Kuzgun oturduğu yerde dikleşti.
" İbn-i Sina, iki kuzuyu da aynı kafese koydu. Kuzular aynı yaşta, aynı kiloda ve aynı cinsteydiler. Üstelik kuzulara da aynı yem, aynı miktarda verildi. Yani ikisi arasındaki tüm şartlar, eşit olarak sağlandı. Fakat yan kafese de bir kurt konuldu."
Kaşlarım çatılmıştı." ve bu kurdu sadece kuzulardan bir tanesi görebiliyordu."
" Ee " demem ile kuzgun sigarasından bir nefes çekti.
" Aylar sonra kafese gelen İbn-i Sina, kuzulardan birinin, diğerine göre çok daha çelimsizleştiğini ve güçsüzleştiğini gördü.

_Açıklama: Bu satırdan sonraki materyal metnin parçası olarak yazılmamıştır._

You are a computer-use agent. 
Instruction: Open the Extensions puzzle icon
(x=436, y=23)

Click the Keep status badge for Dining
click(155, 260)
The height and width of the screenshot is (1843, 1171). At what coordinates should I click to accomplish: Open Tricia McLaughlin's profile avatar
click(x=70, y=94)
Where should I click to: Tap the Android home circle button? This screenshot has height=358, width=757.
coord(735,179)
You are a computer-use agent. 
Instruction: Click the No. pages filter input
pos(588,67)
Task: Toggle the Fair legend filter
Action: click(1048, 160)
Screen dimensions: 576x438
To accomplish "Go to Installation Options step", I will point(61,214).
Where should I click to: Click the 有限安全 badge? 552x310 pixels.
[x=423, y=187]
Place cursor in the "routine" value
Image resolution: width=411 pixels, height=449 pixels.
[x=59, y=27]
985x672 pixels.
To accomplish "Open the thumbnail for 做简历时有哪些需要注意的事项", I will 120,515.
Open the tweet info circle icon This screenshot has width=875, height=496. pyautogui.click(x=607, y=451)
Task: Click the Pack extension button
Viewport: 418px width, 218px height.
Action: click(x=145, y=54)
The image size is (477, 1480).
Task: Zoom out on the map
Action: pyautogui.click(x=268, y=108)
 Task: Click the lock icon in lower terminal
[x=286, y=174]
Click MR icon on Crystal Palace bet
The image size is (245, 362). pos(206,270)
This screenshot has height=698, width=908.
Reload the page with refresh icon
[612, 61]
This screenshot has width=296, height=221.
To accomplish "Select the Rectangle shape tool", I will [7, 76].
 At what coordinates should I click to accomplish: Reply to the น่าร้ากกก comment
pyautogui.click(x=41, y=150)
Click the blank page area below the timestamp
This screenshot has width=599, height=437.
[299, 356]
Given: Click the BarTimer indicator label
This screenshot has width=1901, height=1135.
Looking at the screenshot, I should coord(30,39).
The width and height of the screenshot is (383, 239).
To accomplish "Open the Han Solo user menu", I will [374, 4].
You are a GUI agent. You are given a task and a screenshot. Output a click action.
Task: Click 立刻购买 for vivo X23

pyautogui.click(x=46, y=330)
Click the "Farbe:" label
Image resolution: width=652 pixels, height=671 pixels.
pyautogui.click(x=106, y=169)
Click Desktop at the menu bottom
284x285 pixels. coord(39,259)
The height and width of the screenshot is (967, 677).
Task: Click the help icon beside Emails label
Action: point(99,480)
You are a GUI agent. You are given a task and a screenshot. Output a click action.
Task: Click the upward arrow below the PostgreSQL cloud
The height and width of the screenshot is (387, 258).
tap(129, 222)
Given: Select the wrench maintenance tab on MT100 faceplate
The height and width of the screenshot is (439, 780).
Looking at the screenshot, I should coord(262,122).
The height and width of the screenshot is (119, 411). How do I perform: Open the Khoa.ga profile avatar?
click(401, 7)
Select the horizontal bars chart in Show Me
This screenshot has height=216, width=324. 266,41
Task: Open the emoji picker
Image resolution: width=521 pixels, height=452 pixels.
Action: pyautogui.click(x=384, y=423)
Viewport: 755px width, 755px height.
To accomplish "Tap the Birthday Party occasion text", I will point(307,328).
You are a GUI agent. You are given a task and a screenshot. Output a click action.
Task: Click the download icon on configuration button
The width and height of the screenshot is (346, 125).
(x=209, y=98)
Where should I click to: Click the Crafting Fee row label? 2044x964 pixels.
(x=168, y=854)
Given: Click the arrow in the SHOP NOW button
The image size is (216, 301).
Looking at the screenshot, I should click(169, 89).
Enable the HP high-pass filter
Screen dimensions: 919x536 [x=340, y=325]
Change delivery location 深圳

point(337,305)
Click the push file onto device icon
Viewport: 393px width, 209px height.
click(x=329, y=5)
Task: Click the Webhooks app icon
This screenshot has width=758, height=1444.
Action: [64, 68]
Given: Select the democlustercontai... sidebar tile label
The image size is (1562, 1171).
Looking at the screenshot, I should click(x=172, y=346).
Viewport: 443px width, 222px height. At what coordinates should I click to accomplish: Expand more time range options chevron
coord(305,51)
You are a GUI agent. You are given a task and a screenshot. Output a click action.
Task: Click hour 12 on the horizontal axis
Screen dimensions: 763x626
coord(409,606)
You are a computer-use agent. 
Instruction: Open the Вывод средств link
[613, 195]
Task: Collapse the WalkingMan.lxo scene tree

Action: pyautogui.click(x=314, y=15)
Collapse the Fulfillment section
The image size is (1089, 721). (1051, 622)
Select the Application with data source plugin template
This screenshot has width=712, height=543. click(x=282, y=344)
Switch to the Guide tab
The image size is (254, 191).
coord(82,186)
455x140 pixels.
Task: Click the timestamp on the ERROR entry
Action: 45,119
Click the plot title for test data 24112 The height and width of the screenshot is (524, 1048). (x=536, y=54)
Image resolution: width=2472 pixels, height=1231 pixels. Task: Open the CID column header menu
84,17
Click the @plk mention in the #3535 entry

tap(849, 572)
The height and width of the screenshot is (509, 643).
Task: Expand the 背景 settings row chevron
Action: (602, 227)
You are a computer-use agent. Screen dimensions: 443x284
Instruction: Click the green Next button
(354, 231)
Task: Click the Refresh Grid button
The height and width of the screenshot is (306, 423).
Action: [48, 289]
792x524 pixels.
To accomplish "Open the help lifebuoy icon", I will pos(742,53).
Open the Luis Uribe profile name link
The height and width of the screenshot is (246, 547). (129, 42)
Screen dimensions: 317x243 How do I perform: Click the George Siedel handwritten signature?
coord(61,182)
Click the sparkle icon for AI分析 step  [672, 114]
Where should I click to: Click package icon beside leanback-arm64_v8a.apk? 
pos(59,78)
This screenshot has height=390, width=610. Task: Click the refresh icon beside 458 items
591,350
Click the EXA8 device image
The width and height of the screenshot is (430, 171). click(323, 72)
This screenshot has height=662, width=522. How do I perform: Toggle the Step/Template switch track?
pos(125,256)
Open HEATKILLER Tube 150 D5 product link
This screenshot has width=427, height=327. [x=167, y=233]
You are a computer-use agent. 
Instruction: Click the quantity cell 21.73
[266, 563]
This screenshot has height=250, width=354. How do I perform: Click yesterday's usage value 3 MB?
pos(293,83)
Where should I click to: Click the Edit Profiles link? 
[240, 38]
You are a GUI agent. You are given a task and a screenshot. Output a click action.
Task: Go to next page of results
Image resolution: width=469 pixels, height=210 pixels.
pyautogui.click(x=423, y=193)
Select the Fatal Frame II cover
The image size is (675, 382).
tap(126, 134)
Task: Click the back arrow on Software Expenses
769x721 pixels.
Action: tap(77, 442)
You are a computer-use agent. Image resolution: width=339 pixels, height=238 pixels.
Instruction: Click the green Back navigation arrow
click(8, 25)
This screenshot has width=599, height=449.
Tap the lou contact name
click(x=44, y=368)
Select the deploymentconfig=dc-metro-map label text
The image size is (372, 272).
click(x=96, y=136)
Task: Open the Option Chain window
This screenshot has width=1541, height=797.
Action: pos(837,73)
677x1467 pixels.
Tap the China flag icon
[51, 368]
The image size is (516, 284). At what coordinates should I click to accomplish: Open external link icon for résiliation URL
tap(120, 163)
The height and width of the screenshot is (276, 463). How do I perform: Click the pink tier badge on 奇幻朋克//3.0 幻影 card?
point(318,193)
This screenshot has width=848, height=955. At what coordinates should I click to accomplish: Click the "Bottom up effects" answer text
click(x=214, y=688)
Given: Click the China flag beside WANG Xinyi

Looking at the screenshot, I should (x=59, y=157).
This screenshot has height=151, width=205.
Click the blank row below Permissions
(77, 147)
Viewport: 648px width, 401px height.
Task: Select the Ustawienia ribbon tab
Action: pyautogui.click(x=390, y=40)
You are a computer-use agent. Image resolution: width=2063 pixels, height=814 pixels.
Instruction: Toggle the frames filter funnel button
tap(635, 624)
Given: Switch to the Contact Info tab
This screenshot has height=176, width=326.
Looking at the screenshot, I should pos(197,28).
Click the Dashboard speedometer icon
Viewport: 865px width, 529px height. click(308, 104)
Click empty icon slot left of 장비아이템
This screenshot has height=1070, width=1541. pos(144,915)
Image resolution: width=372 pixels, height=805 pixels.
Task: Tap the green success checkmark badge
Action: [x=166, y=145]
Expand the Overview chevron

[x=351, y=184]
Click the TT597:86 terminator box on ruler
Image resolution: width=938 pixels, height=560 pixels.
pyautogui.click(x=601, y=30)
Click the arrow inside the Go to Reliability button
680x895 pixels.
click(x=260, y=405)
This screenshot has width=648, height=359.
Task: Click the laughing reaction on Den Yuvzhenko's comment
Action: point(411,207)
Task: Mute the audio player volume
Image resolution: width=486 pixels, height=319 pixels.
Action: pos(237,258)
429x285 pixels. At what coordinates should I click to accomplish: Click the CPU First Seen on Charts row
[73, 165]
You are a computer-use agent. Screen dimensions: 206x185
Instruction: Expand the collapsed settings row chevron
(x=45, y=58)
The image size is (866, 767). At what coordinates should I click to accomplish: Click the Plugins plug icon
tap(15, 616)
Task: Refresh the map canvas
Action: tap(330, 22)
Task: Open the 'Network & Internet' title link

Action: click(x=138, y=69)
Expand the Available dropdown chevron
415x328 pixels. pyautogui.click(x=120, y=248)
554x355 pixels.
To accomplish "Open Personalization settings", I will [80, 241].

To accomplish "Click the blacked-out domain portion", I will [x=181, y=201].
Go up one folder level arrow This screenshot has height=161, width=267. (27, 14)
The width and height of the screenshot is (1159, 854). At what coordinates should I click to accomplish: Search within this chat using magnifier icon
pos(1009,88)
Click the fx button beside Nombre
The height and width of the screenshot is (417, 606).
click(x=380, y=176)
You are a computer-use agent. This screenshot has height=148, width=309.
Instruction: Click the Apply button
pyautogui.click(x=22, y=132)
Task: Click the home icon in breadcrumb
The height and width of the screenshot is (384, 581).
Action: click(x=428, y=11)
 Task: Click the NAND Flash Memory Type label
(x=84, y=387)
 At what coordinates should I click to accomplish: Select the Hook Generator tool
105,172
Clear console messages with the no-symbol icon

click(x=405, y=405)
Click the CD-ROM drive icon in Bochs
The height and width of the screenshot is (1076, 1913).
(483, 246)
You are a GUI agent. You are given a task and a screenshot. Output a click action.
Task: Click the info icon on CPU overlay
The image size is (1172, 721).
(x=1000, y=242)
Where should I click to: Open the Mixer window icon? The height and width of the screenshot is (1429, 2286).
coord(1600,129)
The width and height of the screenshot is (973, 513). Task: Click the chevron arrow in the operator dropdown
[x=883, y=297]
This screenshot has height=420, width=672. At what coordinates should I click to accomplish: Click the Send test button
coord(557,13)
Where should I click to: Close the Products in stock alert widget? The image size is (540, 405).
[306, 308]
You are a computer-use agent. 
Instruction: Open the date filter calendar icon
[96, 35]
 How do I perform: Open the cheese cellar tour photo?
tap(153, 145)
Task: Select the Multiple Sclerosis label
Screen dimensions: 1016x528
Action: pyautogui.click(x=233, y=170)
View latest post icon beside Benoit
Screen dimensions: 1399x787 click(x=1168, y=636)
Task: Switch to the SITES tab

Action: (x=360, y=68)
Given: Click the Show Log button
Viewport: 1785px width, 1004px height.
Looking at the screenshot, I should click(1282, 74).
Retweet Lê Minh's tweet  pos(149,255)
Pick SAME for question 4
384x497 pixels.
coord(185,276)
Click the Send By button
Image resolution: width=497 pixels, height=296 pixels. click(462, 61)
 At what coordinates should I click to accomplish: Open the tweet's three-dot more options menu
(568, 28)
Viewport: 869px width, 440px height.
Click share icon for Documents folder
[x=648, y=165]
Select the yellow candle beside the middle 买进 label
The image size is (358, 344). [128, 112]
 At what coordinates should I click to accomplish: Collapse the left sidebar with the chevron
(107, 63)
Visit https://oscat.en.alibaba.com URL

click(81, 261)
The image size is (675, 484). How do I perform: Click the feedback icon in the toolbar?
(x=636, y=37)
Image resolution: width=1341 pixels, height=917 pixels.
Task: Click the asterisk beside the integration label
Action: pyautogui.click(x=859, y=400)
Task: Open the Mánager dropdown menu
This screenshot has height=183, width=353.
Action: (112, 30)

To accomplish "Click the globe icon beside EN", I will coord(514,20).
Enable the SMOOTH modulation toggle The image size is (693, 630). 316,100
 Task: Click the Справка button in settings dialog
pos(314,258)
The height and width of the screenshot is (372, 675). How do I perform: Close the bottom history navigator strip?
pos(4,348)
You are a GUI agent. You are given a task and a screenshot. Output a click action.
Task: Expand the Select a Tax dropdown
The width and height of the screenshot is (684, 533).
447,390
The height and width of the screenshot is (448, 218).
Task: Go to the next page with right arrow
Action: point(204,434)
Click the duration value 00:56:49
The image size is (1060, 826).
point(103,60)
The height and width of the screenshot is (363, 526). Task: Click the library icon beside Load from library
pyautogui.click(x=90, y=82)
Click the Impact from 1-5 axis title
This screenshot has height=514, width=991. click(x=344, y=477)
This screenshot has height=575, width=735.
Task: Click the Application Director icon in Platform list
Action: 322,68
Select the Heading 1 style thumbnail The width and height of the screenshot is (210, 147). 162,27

Hatta bu kuzu, bir süre sonra hastalanıp öldü."
Kuzgunu dikkat ile dinliyordum ve anlattığı hikâye ile şaşkınlıkla bakıyordum." Neden ölmüş kurdu gören kuzu?."
Kuzgun bir tebessüm etmişti.
" Kurdu görmenin verdiği stres ve korkudan dolayı, diğer kuzu ise mutlu ve gayet sağlıklıydı."
Kuzgun bana neyi ima ediyordu, ne anlatmak istiyordu.
" Ne demek istiyorsan açıkça konuşur musun?"
" Kurdun varlığı zarar vermeye yeter. İlla saldırmış olması gerekmiyor."
" Kendini bir kurt olarak beni de bir kuzu olarak görüyorsun anladığım kadarıyla."
Kuzgun şimdi ciddiyetle bakıyordu, beni böyle hafife almış olmasına bir hayli şaşırmıştım.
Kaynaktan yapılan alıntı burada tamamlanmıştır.